**THE DATA:**

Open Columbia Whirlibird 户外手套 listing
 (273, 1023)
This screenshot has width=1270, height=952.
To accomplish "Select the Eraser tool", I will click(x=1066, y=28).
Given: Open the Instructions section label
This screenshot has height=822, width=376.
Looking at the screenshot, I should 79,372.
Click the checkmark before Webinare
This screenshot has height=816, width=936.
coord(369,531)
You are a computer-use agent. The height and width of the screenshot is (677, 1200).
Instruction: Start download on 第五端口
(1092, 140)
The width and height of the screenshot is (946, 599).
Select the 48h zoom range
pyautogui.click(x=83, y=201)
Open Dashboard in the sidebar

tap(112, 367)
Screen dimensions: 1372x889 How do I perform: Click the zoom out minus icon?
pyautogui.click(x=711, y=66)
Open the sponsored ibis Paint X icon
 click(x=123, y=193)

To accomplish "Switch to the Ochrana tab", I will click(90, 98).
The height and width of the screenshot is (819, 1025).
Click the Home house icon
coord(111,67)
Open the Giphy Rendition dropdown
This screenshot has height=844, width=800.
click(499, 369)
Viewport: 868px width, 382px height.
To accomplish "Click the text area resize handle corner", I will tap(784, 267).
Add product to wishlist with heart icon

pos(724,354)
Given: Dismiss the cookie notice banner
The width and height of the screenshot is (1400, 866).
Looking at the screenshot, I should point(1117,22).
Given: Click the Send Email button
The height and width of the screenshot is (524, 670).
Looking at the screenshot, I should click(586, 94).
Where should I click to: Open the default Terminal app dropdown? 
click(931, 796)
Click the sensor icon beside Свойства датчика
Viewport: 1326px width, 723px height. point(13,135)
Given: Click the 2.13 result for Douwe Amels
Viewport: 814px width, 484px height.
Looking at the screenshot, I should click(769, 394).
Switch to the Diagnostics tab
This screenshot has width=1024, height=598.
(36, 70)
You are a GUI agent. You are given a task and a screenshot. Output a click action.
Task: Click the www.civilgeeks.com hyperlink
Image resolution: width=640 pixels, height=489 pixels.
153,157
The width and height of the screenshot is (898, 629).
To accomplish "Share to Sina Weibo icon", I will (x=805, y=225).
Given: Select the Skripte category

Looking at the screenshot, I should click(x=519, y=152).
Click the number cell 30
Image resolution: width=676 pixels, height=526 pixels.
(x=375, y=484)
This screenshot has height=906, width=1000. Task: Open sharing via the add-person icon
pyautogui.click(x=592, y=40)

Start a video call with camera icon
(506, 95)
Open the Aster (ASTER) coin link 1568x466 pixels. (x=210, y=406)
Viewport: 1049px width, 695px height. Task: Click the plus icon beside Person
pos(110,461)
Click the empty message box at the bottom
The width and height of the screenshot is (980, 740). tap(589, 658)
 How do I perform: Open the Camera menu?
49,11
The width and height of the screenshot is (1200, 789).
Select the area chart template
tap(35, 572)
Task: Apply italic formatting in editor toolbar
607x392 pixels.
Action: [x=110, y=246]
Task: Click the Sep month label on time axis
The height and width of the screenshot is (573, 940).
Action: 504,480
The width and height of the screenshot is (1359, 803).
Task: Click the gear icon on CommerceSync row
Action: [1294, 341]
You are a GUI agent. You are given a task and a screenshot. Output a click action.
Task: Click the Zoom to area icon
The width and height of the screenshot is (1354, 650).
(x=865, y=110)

**EXERCISE INSTRUCTIONS:**
Find the line that contains "Task: Click the Zoom to area icon" in the listing above. Retype it and every line after it up to the last, exactly, and nothing else.

**FINAL ANSWER:**
Task: Click the Zoom to area icon
The width and height of the screenshot is (1354, 650).
(x=865, y=110)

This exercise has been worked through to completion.